# SVCCA and dimensionality
We want to test the affect of the input data dimensions on SVCCA performance.  As we increase the number of dimensions how does SVCCA change?  

In [1]:
%load_ext autoreload
%autoreload 2

import os
import pandas as pd
import numpy as np
import random
import glob
import warnings
warnings.filterwarnings("ignore")

from ggplot import *
from functions import cca_core

from numpy.random import seed
randomState = 123
seed(randomState)

In [2]:
# Parameters
analysis_name = 'experiment_0'
base_dir = os.path.abspath(os.path.join(os.getcwd(),"../.."))
num_dims = [10, 100, 1000, 2000, 3000, 4000, 5549]

In [3]:
# Load arguments
simulated_data_file = os.path.join(
    base_dir,
    "data",
    "simulated",
    analysis_name,
    "simulated_data.txt")

In [4]:
# Read in simulated gene expression data
simulated_data = pd.read_table(
    simulated_data_file,
    header=0, 
    index_col=0,
    sep='\t')

simulated_data.head()

Unnamed: 0,0,1,2,3,4,5,6,7,8,9,...,5539,5540,5541,5542,5543,5544,5545,5546,5547,5548
0,0.690384,0.642501,0.454786,0.65065,0.374857,0.41402,0.353704,0.566726,0.447497,0.165201,...,0.375559,0.600063,0.562897,0.640035,0.661894,0.325466,0.576836,0.56733,0.708088,0.615353
1,0.69106,0.655274,0.527149,0.680636,0.371842,0.443242,0.37422,0.533293,0.502785,0.165815,...,0.290522,0.591411,0.609883,0.585498,0.596831,0.162511,0.459705,0.531669,0.710235,0.698571
2,0.826005,0.694632,0.510346,0.642764,0.611429,0.517733,0.344205,0.631357,0.663116,0.199852,...,0.589395,0.581802,0.59635,0.671666,0.753091,0.16051,0.52174,0.511157,0.747738,0.728167
3,0.600721,0.564944,0.417176,0.594936,0.382868,0.440063,0.387032,0.466111,0.402363,0.223858,...,0.34552,0.547836,0.470917,0.460431,0.564647,0.256127,0.509963,0.34822,0.579351,0.583487
4,0.621544,0.615939,0.473489,0.599652,0.401605,0.481008,0.364476,0.444714,0.447605,0.215759,...,0.450535,0.532127,0.588728,0.547413,0.578212,0.234255,0.424777,0.501985,0.704726,0.717408


# Ordered sampling

## Similarity between input vs itself
We expect that the similarity of SVCCA comparing the input with itself should yeild an SVCCA score of 1.0

In [5]:
%%time
# SVCCA
svcca_scores_itself = []
for z in num_dims:
    subset_simulated_data = simulated_data.iloc[:,0:z]
    svcca_results = cca_core.get_cca_similarity(subset_simulated_data.T,
                                          subset_simulated_data.T,
                                          verbose=False)

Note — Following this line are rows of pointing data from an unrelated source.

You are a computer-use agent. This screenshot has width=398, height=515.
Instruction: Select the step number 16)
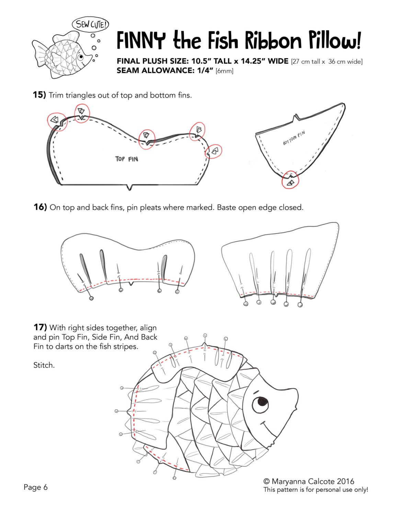pos(40,207)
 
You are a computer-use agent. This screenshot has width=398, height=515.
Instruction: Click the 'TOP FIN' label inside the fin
pos(126,159)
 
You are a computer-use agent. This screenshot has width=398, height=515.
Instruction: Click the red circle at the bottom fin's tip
pos(290,180)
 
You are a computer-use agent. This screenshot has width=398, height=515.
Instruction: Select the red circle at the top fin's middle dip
pos(147,137)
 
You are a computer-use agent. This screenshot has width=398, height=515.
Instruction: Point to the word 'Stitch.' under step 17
pos(44,365)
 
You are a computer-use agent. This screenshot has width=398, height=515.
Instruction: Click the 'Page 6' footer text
pos(35,487)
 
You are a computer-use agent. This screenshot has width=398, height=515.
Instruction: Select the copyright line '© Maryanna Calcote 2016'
pos(308,481)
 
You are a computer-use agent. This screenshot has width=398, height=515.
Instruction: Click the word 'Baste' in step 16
pos(228,207)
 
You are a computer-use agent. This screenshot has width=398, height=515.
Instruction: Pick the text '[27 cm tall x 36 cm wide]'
pos(326,62)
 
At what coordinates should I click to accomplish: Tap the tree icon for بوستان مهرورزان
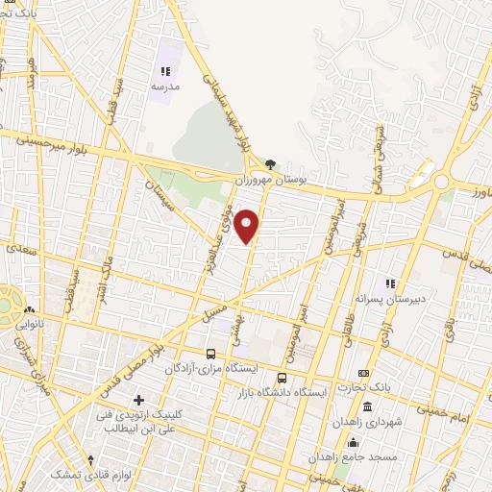tap(270, 165)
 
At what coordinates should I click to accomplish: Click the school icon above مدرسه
tap(164, 71)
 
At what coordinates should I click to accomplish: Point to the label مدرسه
tap(164, 86)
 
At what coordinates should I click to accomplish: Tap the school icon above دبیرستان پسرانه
tap(389, 283)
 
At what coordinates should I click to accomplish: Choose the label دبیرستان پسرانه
tap(389, 298)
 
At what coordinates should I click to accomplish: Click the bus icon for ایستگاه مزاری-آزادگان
tap(210, 354)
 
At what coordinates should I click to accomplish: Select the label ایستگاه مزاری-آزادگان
tap(204, 369)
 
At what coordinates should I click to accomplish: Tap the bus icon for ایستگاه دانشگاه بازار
tap(283, 377)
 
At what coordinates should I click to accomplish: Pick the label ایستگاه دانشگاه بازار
tap(283, 392)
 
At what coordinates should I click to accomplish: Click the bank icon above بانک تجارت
tap(363, 373)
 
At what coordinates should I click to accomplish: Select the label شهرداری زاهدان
tap(366, 423)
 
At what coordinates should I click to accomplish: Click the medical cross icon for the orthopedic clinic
tap(139, 399)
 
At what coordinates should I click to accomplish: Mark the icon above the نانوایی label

    svcca_scores_itself.append(np.mean(svcca_results["cca_coef1"]))
    print("{} dimensions ... {}".format(z,np.mean(svcca_results["cca_coef1"])))
    
#print(svcca_scores_itself)

10 dimensions ... 0.9999914276551018
100 dimensions ... 0.9999601705952724
1000 dimensions ... 0.9991829455037723
2000 dimensions ... 0.9972983216828567
3000 dimensions ... 0.9916656307504228
4000 dimensions ... 0.9717492505179718
5549 dimensions ... 0.8914584502967937
CPU times: user 42min 59s, sys: 10min 46s, total: 53min 45s
Wall time: 12min 8s


## Similarity between input vs permuted input¶
We will use the similarity of between the input with permuted input as a negative control.  We would expect the SVCCA score to be fairly low for this comparison.

In [6]:
%%time
# Permute simulated data
shuffled_simulated_arr = []
num_samples = simulated_data.shape[0]

for i in range(num_samples):
    row = list(simulated_data.values[i])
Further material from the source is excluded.